Mujer Anofeles los mosquitos transmiten los esporozoitos de la malaria a los humanos en el contexto de una ingestión de sangre. En las zonas donde la malaria es endémica, la mayoría de las infecciones resultantes son asintomáticas. Algunos, sin embargo, progresan a una enfermedad sin complicaciones (fiebre, dolor de cabeza, dolores corporales y dolores). Las personas más jóvenes, con menos inmunidad clínica a la malaria, tienen mayor riesgo de desarrollar una enfermedad grave (anemia, malaria cerebral y / o dificultad respiratoria) y de morir (1). Debido a que la relación entre la transmisión de la malaria y la mortalidad por malaria es tan variable, y debido a que ambas son difíciles de medir, no está claro si la disminución de la transmisión de la malaria, como resultado de las medidas de control, realmente disminuiría la mortalidad por malaria. En la página 926 de este número, Paton et al. (2) encuentran que cuanto mayor es la prevalencia de la infección por paludismo en una comunidad determinada, mayor es la incidencia de la enfermedad grave por paludismo. Estos hallazgos pueden ser útiles para rastrear el impacto de varias medidas de control de la malaria a lo largo del tiempo.

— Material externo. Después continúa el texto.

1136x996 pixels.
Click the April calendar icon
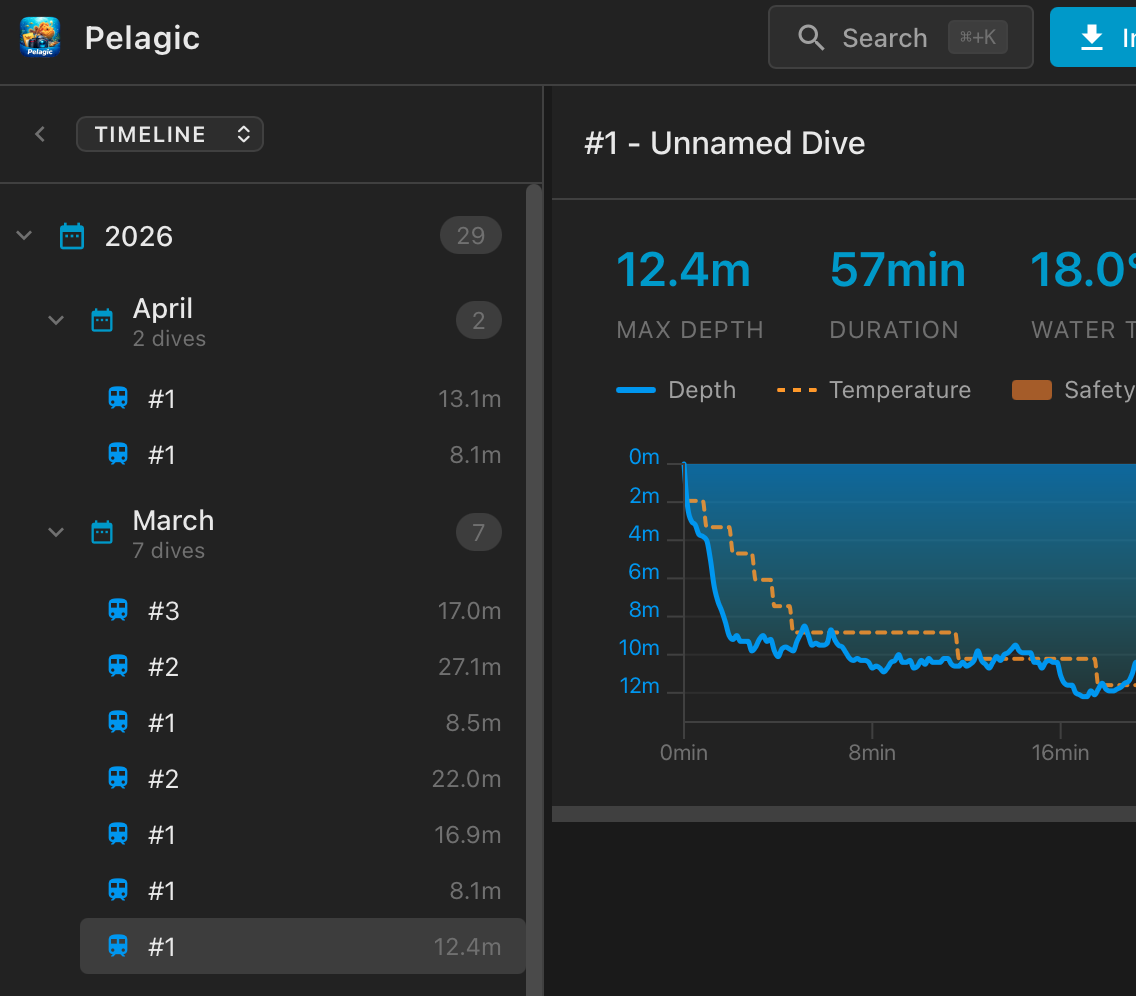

Medir la transmisión de la malaria no es sencillo. Dos de las métricas tradicionales de exposición a los parásitos de la malaria, la tasa de inoculación entomológica y los estudios de incidencia de cohortes, son costosas y difíciles de medir. La tasa de inoculación entomológica, o el número de picaduras infecciosas por persona por unidad de tiempo (generalmente por año), es el producto de la tasa de mordedura humana y la tasa de esporozoitos. (Los esporozoitos se transportan en las glándulas salivales de los mosquitos y se inyectan en la piel cuando la hembra Anofeles los mosquitos se alimentan de sangre de los humanos). Para estimar la tasa de picadura humana, los voluntarios (protegidos por dosis profilácticas de medicamentos antipalúdicos) se desnudan las piernas y recolectan mosquitos cuando aterrizan. Las tasas de esporozoitos se pueden determinar analizando las glándulas salivales de los mosquitos. Medir las tasas de incidencia de nuevas infecciones por paludismo requiere tratar una cohorte de estudio con un fármaco antipalúdico eficaz, asegurarse de que el tratamiento fue exitoso y luego seguir la cohorte longitudinalmente a intervalos frecuentes para identificar cuándo aparecen nuevas infecciones.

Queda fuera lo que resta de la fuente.